The home healthcare industry may be in store for changes in how Medicare pays its providers following the release of a report from the Government Accountability Office highlighting improper billing by three for-profit home healthcare companies.
Reimbursement revise
GAO report may trigger change in home-care pay
“The reimbursement policy encourages gaming, and gaming is what’s occurred,” Sen. Chuck Grassley (R-Iowa) said in a news release. Grassley was one of two Senate Finance Committee members who requested the report. He and Sen. Max Baucus (D-Mont.), chairman of the committee, called for changes to Medicare’s reimbursement approach, as did the industry’s major association, the National Association for Home Care & Hospice.
“The system is flawed,” said Joe Hafkenschiel, president of the California Association for Health Services at Home, which represents home-care and hospice providers in the state. The method for reimbursing for home care—therapy in particular—needs to be reworked and the GAO report could spur such a change, he said.
Similarly, Val Halamandaris, president of the NAHC, said in a statement that “We have long been concerned that the current model discourages home health agencies from providing the care that was appropriate for the individual patient needs.” He said the group commends the Senate Finance Committee for drawing attention to the matter.
Of concern, though, is that the CMS will use a broad approach to fix the problem, potentially punishing providers that haven’t been abusing the system, Hafkenschiel said. “The larger issue is, do you target the people manipulating the system or do you punish everyone because of the bad actors?” he said in reference to home health agencies that are adjusting care to maximize profit. “I think there’s a growing feeling that we need to go after the fraud and abuse in the industry,” he said.
The industry already absorbed a 4.89% pay cut in 2011 from Medicare and is in line to see it cut again by 3.35% in 2012, assuming the CMS follows through with its plan in a proposed rule issued in July. A cut of that size for 2012 would result in a decrease of about $640 million compared with Medicare payments to the nation’s home health agencies in calendar 2011. The final rule is expected in November or early December.
Many of the problems cited in the GAO report, inspired by a story in the Wall Street Journal, concern billing for therapy, which can change reimbursement markedly when certain amounts of care are achieved. Congressional investigators found in an examination of records from public companies that Amedisys, Baton Rouge, La., Gentiva Health Services, Atlanta, and LHC Group, Lafayette, La., “encouraged therapists to target the most profitable number of therapy visits, even when patient need alone may not have justified such patterns.”
“Each company showed concentrated numbers of therapy visits at or just above the point at which a ‘bonus’ payment was triggered in the prospective payment system,” according to examples cited in the report. The report also says that Amedisys encouraged managers to meet a 10-visit threshold and that LHC Group managers, including CEO and chairman Keith Myers, “instructed employees to increase the number of therapy visits provided in order to increase case mix, a measurement of patient acuity, and revenue.”
Two of the companies in separate statements denied they were billing inappropriately. Amedisys wrote: “We are disappointed with the committee’s conclusions, and we stand by our company’s integrity, ethics and patient-care practices.”
Gentiva wrote that the company “maintains its belief that the company is providing the highest quality of care and receives payment within the standards set forth by the reimbursement system established by the (CMS).”

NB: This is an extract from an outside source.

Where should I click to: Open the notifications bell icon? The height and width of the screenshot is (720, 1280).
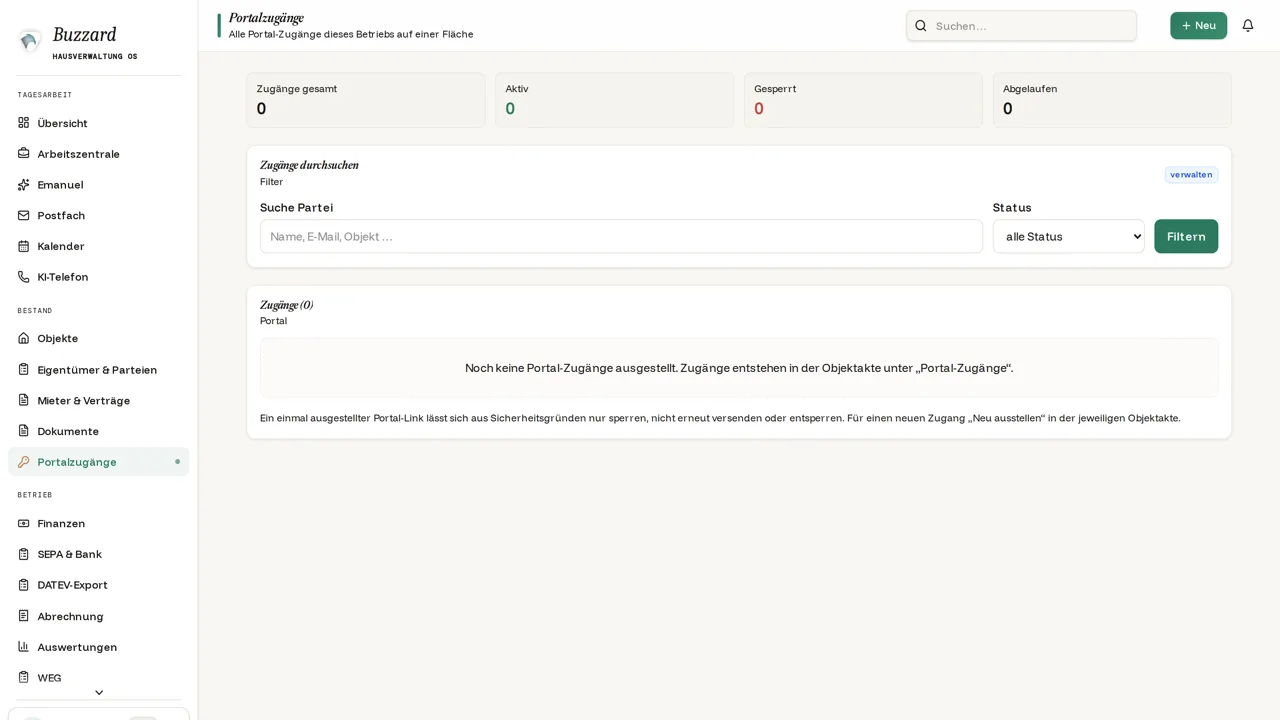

LHC pointed to a $65 million settlement the company agreed to last month (Oct. 3, p. 4) that resolves the matter of home therapy visits among other allegations. “LHC Group is pleased to have put this matter behind us, and we look forward to working cooperatively with (HHS’ inspector general’s office) under the terms of the corporate integrity agreement over the next five years.” LHC wrote in a statement.
The release of the report Oct. 3 was followed by steep declines in share prices of the four major publicly traded home health companies that day, with the companies above and Almost Family, which was examined by the investigators but not singled out for major billing issues by the GAO, closing down 8% to 33% in one day.